Хозяин усадил Берию справа, Хрущева слева от себя. Посмотрел на Маленкова, проговорил полушутя:
— Георгия в наказание за то, что во время войны (правда, вместе с Шахуриным) выпускал бракованные самолеты, отправим на Чукотку… — все гости замерли, обратили сочувственные взоры на готового упасть в обморок коллегу, внезапно отправленного в далекую ссылку, — на Чукотку нашего стола, — улыбнулся хозяин.
Все деланно посмеялись над этой мрачной шуткой.
— Предлагаю тамадой назначить Булганина. Он как бывший министр вооруженных сил, а ныне их куратор привез нам сегодня певцов и танцоров ансамбля Александрова. Командуйте и тостами, товарищ маршал. Только прошу — никаких славословий в мой адрес. Я от них не только устал, они мне уже противны. Надеюсь, как и вам. — Сталин прошелся взглядом по всем лицам, словно желал удостовериться, все ли его поняли. — Объявляю конкурс на самый веселый тост.
— Слово для тоста имеет Лаврентий Павлович, — объявил Булганин, увидев красноречивый жест своего соседа. «Андреев или Шаталин, может, и поверят словам Иосифа, — подумал Берия. — А все остальные знают, что это коварная проверка на вшивость. Славословие ему противно!»
И он завернул такой залихватски льстивый, такой бесподобно верноподданнический, такой неподражаемо артистичный дифирамб, что Никита от зависти даже скрипнул зубами. «Чертов мингрел! — вздохнул он. — Такое отчубучил, что месяц будешь думать — лучше не придумаешь. Да еще окончил по-грузински. Чем же его перебить? Пожалуй, только…»
— Дорогой Иосиф Виссарионович! Разрешите, я вместо тоста для вас станцую? — И в ожидании ответа вождя замер: впервые, от избытка чувств, он осмелился обратиться к нему по имени-отчеству. Однако Сталин, благодушно настроенный, стерпел недопустимую в иных обстоятельствах фамильярность.

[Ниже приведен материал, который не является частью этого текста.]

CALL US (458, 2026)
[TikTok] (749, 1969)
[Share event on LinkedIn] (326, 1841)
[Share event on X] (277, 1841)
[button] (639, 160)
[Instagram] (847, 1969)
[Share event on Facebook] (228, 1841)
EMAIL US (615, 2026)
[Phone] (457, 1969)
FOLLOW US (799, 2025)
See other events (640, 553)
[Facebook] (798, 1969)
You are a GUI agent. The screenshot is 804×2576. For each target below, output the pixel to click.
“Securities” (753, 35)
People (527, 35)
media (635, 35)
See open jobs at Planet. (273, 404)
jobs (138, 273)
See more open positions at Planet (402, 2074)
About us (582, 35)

— Твои танцы, Микита, я уже видел. Ты бы спел…
В это время в дверях появились Ворошилов и Молотов с большими букетами пунцовых роз. Но войти не решались.
— А-а. — Сталин увидел их первый, и тотчас все головы повернулись к ним. — Сейчас я загадаю загадку, а Молотов ее отгадает. Он у нас знаток русского фольклора. Какая пословица пришла мне сейчас на память?
Молотов молчал, близоруко щурясь.
— Ну, тогда ты, Клим, скажи.
— Да мы вот приехали поздравить тебя, Иосиф, — промямлил тот, натянуто улыбаясь.
Сталин повернулся к Хрущеву, негромко сообщил:
— Для этих двоих годится: «Незваный гость хуже татарина». Но ради сегодняшнего случая простим их.
И, обращаясь к переминающимся с ноги на ногу старым соратникам, громко добавил:
— Лучше позже, чем никогда. Проходите, садитесь. Кстати, Микита нам петь собрался. Давайте дуэтом с Климом. А мы подтянем. Да пригласите александровских певцов. Всем по доброй чарке, опоздавшим штрафной…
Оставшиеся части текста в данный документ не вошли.